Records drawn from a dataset
===

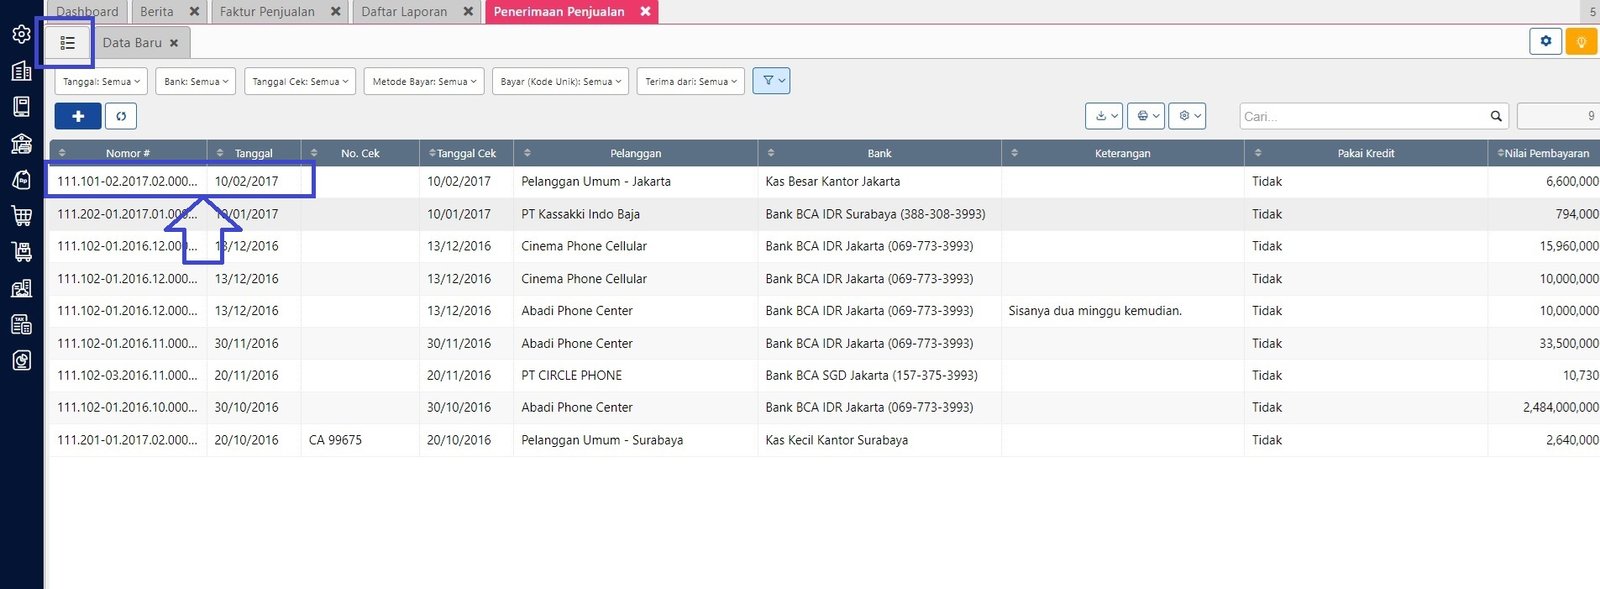Switch to the Daftar Laporan tab
This screenshot has height=589, width=1600.
(x=404, y=12)
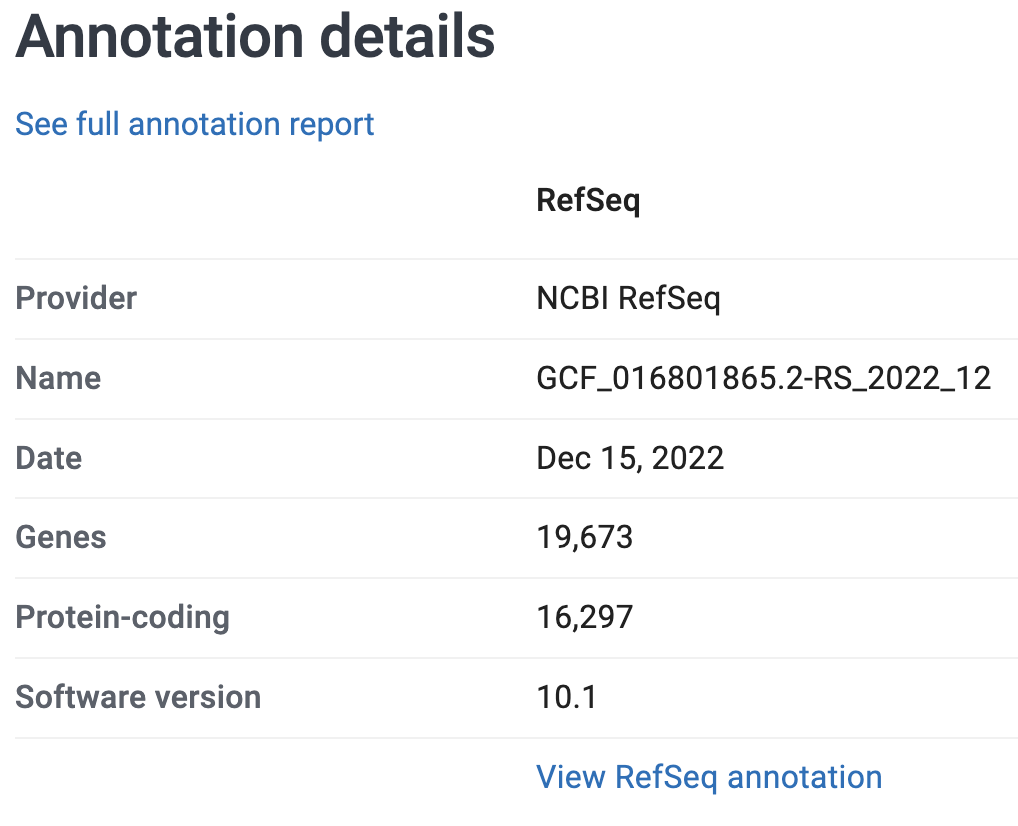Viewport: 1018px width, 826px height.
Task: Select the 10.1 software version value
Action: point(567,697)
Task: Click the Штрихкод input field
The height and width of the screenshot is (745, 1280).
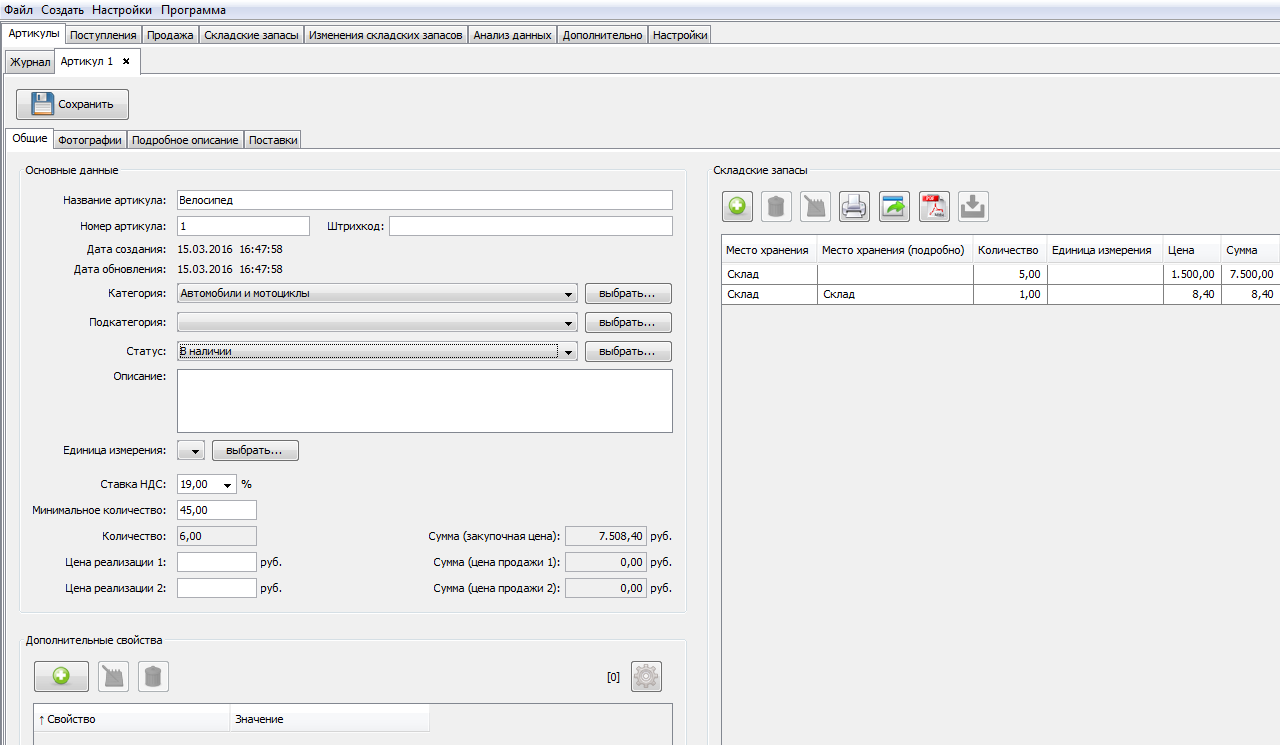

===

**WHAT IS NEEDED**
Starting at the line that holds "Task: Click the Штрихкод input field", print each line through the last one of the entries above, exactly and with both ends included; no pictures.

**EXERCISE SOLUTION**
Task: Click the Штрихкод input field
The height and width of the screenshot is (745, 1280).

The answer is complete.